By Laura Reiley
On a tranquil stretch of Cornell’s experimental vineyard in Portland, New York, the hum of sensors and whirring of drones overhead signal a new era of agriculture. Here, at the Cornell Lake Erie Research and Extension Laboratory (CLEREL), the vineyard is becoming the university’s first living laboratory of precision, autonomy and sustainability, supporting the grape industry in New York and Pennsylvania.
“There is a lot of environmental variation on a farm,” said Terry Bates, director of CLEREL. “But it used to be you’d set machines at a particular rate and just go, a ‘one-size-fits-all’ approach. We’ve started to get into precision viticulture, using ag sensors, soil sensors and canopy sensors in order to spatially map the variability in the vineyard.”
The farm draws from a new kind of digital toolkit. At the heart of this transformation is Efficient Vineyard (MyEV), a free, web-based platform developed by Bates and software designer Nick Gunner, the founder of Orbitist who started a doctoral program in Yu Jiang’s lab in 2024. MyEV, funded through the U.S. Department of Agriculture, turns complex spatial data into clear, actionable maps. Growers can sketch their farm layouts, import data from special sensors or just their smartphones, clean and visualize the data, and transform it into management “prescription maps” to treat their crops at variable rates.

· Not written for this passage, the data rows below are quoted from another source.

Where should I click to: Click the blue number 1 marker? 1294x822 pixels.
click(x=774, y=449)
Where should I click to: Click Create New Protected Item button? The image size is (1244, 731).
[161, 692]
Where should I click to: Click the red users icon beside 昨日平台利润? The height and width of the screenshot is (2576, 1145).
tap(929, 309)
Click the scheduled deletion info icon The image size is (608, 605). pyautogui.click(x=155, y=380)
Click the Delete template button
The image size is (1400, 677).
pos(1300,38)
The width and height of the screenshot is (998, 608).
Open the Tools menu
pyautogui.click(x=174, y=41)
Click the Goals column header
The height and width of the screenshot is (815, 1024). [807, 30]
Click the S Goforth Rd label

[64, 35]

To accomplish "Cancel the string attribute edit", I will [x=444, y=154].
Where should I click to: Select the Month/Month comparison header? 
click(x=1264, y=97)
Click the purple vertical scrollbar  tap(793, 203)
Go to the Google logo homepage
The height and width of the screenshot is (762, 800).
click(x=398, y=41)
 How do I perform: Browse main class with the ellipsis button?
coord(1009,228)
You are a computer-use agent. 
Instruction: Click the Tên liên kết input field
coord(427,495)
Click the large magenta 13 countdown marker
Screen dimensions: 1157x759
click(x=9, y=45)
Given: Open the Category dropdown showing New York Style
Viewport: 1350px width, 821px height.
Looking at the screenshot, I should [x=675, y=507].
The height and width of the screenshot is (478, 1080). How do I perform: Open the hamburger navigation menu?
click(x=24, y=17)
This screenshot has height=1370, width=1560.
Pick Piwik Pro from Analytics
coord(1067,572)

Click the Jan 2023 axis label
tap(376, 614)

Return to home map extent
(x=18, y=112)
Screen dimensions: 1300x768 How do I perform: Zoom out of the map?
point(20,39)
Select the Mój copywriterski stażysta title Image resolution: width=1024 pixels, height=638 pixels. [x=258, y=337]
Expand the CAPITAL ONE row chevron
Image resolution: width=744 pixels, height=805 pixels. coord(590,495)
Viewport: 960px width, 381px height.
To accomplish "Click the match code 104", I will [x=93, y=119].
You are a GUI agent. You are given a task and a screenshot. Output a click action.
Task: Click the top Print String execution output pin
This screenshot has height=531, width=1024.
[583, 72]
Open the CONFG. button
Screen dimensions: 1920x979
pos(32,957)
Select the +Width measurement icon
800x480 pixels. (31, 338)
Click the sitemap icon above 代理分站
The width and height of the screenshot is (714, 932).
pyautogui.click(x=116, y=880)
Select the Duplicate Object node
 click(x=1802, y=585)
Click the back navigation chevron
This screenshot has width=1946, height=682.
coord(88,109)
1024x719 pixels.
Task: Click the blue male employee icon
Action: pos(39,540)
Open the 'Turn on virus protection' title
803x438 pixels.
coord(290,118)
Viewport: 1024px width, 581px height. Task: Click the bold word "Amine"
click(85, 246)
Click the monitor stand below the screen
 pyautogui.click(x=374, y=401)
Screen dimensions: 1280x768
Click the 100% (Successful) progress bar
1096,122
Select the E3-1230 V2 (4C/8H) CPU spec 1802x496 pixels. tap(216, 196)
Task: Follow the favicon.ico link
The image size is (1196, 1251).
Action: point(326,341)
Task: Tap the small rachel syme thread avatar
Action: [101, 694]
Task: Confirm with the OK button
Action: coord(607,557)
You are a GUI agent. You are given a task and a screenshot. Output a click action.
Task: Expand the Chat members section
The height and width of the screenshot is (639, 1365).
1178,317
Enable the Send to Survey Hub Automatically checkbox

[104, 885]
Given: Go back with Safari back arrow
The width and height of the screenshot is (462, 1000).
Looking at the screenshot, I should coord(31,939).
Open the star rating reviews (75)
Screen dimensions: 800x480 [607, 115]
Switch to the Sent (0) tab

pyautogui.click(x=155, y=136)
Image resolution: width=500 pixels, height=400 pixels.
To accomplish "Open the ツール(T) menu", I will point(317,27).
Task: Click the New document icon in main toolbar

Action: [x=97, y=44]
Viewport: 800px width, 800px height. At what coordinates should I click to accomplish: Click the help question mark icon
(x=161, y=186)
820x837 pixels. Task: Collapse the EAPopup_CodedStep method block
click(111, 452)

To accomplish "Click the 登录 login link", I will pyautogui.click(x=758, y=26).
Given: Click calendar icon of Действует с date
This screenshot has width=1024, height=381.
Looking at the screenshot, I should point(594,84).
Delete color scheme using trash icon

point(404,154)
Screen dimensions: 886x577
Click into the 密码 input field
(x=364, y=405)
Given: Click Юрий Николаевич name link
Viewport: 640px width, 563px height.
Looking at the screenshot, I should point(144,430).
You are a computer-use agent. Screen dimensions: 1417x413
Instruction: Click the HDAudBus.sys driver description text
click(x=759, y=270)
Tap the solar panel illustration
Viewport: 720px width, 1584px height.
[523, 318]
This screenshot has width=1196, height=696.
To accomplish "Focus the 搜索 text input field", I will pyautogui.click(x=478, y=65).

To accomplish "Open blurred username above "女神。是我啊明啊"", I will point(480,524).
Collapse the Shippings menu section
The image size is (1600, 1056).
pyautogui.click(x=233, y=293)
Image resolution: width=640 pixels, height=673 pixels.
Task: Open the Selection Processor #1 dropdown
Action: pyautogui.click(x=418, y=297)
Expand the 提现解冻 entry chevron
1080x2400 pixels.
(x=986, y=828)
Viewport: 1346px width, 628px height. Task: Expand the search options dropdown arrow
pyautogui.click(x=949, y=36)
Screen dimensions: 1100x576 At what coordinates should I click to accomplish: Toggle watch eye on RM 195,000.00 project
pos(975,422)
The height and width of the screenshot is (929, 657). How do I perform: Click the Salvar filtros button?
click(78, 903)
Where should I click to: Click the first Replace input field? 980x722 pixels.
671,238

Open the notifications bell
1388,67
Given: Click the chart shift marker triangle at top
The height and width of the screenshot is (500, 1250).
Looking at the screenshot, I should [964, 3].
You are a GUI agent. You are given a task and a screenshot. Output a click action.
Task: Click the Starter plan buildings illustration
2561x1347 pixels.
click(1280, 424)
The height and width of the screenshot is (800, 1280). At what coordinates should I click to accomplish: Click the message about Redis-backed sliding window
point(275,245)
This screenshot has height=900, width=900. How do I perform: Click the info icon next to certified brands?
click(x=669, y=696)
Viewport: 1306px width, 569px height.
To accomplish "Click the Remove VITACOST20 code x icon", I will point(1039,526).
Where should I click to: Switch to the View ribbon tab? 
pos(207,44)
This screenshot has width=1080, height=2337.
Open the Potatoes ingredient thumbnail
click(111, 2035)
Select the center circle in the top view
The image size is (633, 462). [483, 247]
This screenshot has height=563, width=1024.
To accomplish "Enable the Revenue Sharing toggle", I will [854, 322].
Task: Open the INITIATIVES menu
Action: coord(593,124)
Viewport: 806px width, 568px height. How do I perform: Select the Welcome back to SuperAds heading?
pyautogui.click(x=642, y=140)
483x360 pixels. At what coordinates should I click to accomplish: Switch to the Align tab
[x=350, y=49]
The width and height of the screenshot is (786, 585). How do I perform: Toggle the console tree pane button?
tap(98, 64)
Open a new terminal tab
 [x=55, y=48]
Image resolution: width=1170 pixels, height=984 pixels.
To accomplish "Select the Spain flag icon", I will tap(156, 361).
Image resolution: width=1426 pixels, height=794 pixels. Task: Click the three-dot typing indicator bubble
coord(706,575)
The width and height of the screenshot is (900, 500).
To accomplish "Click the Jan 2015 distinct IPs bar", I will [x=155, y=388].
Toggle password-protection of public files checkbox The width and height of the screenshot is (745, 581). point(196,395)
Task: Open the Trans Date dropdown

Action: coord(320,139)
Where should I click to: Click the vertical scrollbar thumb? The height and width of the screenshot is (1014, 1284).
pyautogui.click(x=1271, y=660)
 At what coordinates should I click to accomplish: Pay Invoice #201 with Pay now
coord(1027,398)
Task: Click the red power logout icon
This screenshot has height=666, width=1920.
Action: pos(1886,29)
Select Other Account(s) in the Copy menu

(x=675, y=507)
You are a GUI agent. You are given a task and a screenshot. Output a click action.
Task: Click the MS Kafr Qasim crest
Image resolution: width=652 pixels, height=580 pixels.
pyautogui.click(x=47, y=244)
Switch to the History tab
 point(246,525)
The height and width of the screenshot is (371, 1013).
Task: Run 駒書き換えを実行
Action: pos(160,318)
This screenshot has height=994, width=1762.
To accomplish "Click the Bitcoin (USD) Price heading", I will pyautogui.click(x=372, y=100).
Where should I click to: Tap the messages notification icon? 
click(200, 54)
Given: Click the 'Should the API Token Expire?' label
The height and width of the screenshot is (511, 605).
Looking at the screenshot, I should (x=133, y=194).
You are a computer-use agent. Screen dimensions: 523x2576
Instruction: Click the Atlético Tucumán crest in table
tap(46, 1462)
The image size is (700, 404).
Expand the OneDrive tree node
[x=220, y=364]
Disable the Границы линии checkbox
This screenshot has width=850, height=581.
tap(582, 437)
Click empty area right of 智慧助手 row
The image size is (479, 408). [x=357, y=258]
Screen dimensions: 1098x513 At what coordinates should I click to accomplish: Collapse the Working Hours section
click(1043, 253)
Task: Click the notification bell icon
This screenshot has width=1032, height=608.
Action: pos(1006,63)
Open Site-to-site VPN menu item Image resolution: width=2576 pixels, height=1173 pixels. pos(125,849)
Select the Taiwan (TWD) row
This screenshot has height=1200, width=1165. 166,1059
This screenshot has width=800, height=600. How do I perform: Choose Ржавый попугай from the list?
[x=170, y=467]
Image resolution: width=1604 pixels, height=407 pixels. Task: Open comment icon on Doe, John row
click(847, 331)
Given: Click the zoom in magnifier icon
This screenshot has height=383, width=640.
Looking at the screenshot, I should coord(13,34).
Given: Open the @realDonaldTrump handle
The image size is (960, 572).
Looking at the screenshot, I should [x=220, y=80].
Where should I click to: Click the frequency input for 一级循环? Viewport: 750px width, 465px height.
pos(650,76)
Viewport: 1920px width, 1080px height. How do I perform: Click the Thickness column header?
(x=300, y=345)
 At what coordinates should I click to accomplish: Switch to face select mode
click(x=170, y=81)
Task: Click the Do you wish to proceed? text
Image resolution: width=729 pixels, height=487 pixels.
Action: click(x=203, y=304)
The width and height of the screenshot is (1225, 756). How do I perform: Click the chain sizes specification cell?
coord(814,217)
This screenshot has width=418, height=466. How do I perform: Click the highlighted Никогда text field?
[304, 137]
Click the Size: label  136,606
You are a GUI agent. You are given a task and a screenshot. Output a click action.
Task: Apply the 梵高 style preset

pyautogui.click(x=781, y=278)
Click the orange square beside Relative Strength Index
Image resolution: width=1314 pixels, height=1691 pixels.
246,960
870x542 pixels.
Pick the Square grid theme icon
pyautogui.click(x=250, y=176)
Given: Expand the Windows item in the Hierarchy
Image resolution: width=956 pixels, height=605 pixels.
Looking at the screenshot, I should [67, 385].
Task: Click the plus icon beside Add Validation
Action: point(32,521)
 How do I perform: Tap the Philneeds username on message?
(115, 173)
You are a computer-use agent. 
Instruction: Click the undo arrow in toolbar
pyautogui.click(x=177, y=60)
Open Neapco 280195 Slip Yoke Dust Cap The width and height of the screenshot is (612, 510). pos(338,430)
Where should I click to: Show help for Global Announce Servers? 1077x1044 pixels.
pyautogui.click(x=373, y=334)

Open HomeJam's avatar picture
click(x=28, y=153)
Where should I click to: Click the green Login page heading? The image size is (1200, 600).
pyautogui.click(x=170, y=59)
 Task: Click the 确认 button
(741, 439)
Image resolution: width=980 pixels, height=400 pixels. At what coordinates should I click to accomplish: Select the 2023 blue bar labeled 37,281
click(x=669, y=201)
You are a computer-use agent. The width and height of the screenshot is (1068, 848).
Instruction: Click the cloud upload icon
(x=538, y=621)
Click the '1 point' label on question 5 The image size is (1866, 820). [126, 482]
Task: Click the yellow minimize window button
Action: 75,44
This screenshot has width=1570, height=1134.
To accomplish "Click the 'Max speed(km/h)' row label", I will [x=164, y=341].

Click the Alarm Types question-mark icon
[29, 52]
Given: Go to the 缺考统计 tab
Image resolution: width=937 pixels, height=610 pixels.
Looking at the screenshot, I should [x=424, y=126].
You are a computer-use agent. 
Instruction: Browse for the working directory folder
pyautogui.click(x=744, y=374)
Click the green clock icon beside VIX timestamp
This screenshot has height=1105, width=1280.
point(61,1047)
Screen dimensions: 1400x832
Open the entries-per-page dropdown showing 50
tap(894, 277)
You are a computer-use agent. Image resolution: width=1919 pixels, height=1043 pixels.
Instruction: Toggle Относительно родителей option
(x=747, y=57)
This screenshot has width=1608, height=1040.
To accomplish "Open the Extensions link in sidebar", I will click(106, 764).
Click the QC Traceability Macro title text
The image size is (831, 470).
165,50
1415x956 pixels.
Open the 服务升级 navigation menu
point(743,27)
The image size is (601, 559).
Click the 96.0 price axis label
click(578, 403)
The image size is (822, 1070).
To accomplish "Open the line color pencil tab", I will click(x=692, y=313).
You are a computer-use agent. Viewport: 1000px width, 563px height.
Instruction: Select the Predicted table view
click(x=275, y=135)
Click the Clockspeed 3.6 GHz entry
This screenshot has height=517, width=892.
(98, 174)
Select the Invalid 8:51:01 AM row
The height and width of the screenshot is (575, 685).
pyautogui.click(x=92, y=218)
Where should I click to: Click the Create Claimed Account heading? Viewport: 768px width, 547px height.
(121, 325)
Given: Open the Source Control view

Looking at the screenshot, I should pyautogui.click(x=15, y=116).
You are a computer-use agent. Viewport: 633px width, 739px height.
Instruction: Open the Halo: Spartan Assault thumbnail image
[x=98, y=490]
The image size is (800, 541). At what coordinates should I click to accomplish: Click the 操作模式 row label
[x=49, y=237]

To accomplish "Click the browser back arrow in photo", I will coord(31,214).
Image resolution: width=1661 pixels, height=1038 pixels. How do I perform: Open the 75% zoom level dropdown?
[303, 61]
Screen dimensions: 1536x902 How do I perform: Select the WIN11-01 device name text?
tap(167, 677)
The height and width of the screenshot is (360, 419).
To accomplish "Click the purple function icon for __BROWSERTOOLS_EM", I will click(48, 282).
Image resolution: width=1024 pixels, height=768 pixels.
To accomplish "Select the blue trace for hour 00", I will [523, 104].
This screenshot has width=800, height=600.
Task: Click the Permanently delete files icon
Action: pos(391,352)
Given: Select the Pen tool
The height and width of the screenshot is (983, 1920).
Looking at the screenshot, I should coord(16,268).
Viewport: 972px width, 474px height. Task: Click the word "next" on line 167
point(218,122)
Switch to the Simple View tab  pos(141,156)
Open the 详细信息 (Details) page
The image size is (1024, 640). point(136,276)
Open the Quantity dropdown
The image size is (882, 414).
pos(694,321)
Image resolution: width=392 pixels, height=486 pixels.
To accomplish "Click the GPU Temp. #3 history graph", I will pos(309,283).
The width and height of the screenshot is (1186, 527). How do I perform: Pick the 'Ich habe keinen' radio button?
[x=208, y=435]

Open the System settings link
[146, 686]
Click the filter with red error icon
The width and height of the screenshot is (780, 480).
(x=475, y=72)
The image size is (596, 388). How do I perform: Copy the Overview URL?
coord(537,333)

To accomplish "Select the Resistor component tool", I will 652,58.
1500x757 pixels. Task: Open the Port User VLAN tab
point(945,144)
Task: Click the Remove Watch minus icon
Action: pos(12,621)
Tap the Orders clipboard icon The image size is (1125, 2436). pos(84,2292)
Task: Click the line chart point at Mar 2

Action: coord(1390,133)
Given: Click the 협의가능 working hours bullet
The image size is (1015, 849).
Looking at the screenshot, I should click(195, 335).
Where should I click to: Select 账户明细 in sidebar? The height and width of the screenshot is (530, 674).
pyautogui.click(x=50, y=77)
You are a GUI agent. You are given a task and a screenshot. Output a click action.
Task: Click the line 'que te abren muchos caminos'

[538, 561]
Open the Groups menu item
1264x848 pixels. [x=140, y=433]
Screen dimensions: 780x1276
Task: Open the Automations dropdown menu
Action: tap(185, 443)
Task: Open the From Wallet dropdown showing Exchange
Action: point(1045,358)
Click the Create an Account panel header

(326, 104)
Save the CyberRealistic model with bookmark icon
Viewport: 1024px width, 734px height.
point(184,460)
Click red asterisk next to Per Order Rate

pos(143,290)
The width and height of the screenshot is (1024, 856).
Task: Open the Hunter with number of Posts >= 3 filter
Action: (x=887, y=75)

With MyEV, traditional vineyard tasks are guided by data rather than guesswork. Farmers can now, from their desktops or phones, flag spots needing more or less fertilizer, identify pruning needs, and map block-level differences in their crops with surgical precision.
“MyEV does five things,” Bates said. “It imports data, cleans it up, interpolates it and makes a map, translates the map into a viticulture information map and then uses that in a prescription for vineyard management. I’m building tools for growers.”